Feinleib relates a story about NCSS customer support, and how a problem at Bell Labs was resolved:
One day something happened to the disk they had their files on. It was a hardware failure. Now that wasn’t a problem because we did routine backups of all our customer files. Except, for some reason we didn’t backup Bell Labs files.... [I told the salesman to] tell them exactly what happened - that we screwed up and didn’t back up their files. Explain how it happened and then say that we will do anything to help them get their data back. He sucked in his gut and did it. After the initial shock, the folks at Bell Labs rolled up their sleeves with us and gathered stacks and stacks of printouts that we used to get their data keypunched, which we reloaded into the system. The way we handled this problem so impressed Bell Labs that they went on to become a much larger customer than ever before.... [Customers understand] that technology is fragile, and having confidence in their vendor relationship is the most important thing.

In this climate, NCSS built a strong support and consulting organization, able to help end-users bypass their in-house technical resources. This organization allowed the NCSS sales force to ignore traditional data processing procurement routes; they could instead sell directly to line managers with discretionary budgets and revenue responsibility. Doing so flew in the face of the technology establishment, which had hitherto maintained tight control over all technical decisions. Empowered end users were now able to ask and answer their own questions, without having to deal with the intermediary of a Computer Science professional. This released many frustrations, and helped change expectations about the role of information technology. Agile companies exploited this situation, and out-competed their slower-paced rivals.

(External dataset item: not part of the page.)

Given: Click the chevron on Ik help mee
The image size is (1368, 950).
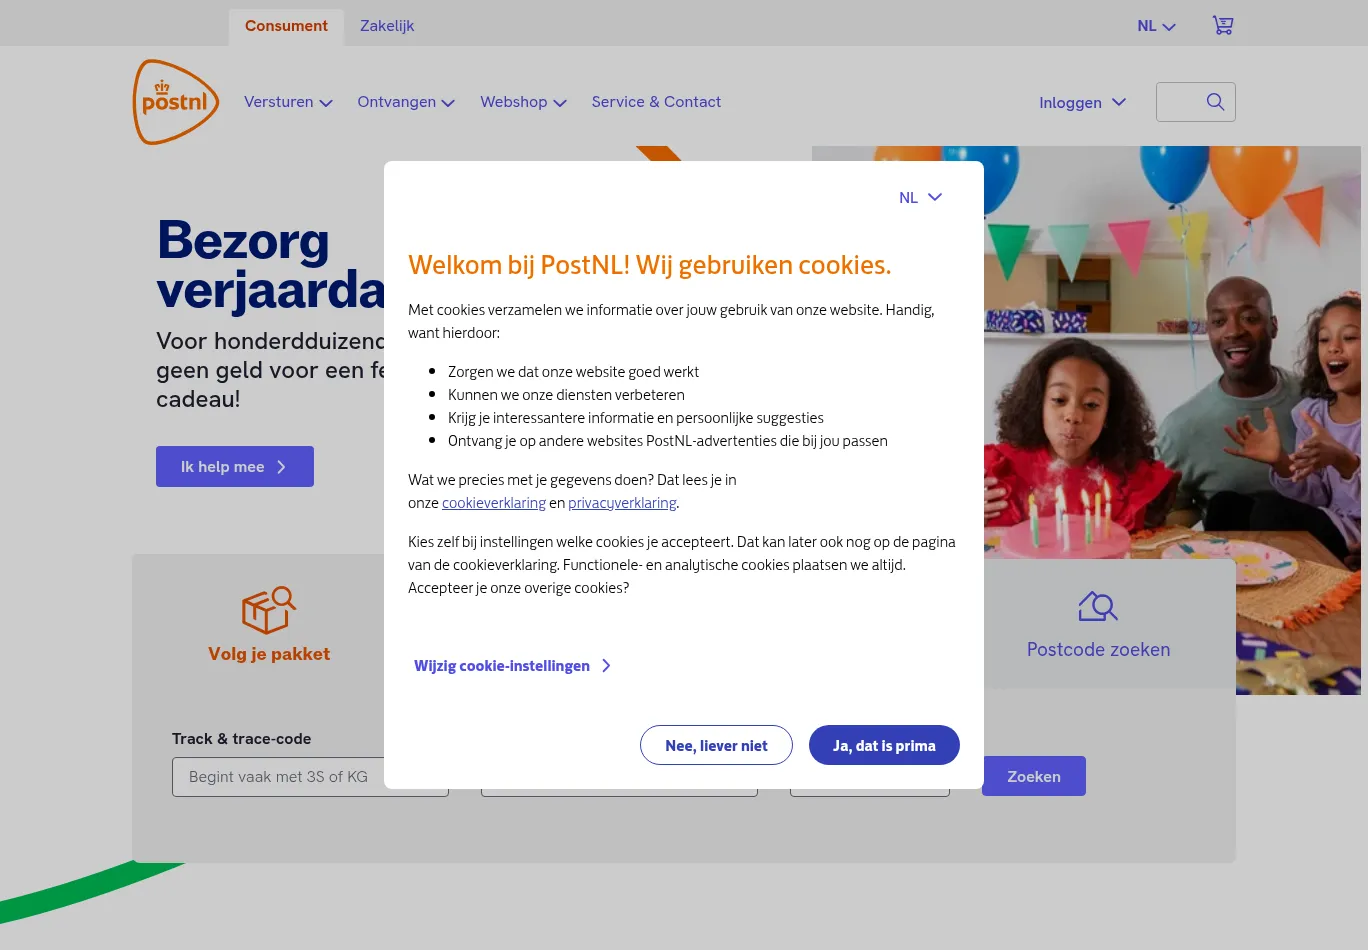Looking at the screenshot, I should pyautogui.click(x=281, y=467).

These changes fostered a transformation of business structures of the 80s and 90s, forcing technical resources to respond more directly to corporate and customer needs, and encouraging the creation of new user-centered methodologies (such as rapid prototyping and joint application design). End user access to interactive computer systems was a key step in this change.

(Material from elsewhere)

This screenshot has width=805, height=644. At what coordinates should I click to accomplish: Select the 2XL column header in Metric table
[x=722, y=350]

The same users who used timesharing to outfox their MIS departments eventually became early adopters of PC technology. This shift ultimately marked the end of the timesharing industry - which was unable to exploit or even embrace the paradigm shift that it helped create.

==People==

NCSS attracted an unusual cadre of innovative people. Its early technical team included leading lights from MIT and the CP/CMS community; and they in turn attracted other strong hires. A major appeal was that, aside from hardware vendors, NCSS was one of very few organizations doing large-scale in-house operating system development. Moreover, the firm's small size, high-profile clients, and rapidly changing application needs meant that an individual developer or support person was likely to encounter many different challenging problems each month. The NCSS diaspora of the late 70s and early 80s helped seed many successful R&D groups and products with independent thinkers. Robert E. Weissman, who led NCSS when Dun & Bradstreet acquired it, later became chairman of Dun & Bradstreet and, after D&B spun IMS Health off, chairman of IMS Health.

==Hacking==

NCSS was the subject of a well-publicized computer hacking scandal. A New York Times article of 26 July 1981, by Vin McLellan, described how the NCSS master password list had been compromised - and how a thorough follow-up by the FBI became a learning experience for them. They learned all about how and why a young, bored technician might poke around a computer system, just to see what interesting things might be found. In this case, although the security breach was extensive, there was apparently no malicious intent or damage done. Instead, a Kilroy was here attitude got a careless hacker into a great deal of hot water. The lessons learned - by NCSS, by D&B (its new masters), by the compromised clients, by the FBI, by the interested newspaper reporters, and ultimately by the reading public - helped raise awareness about security issues, in an industry that had been indifferent to such risks.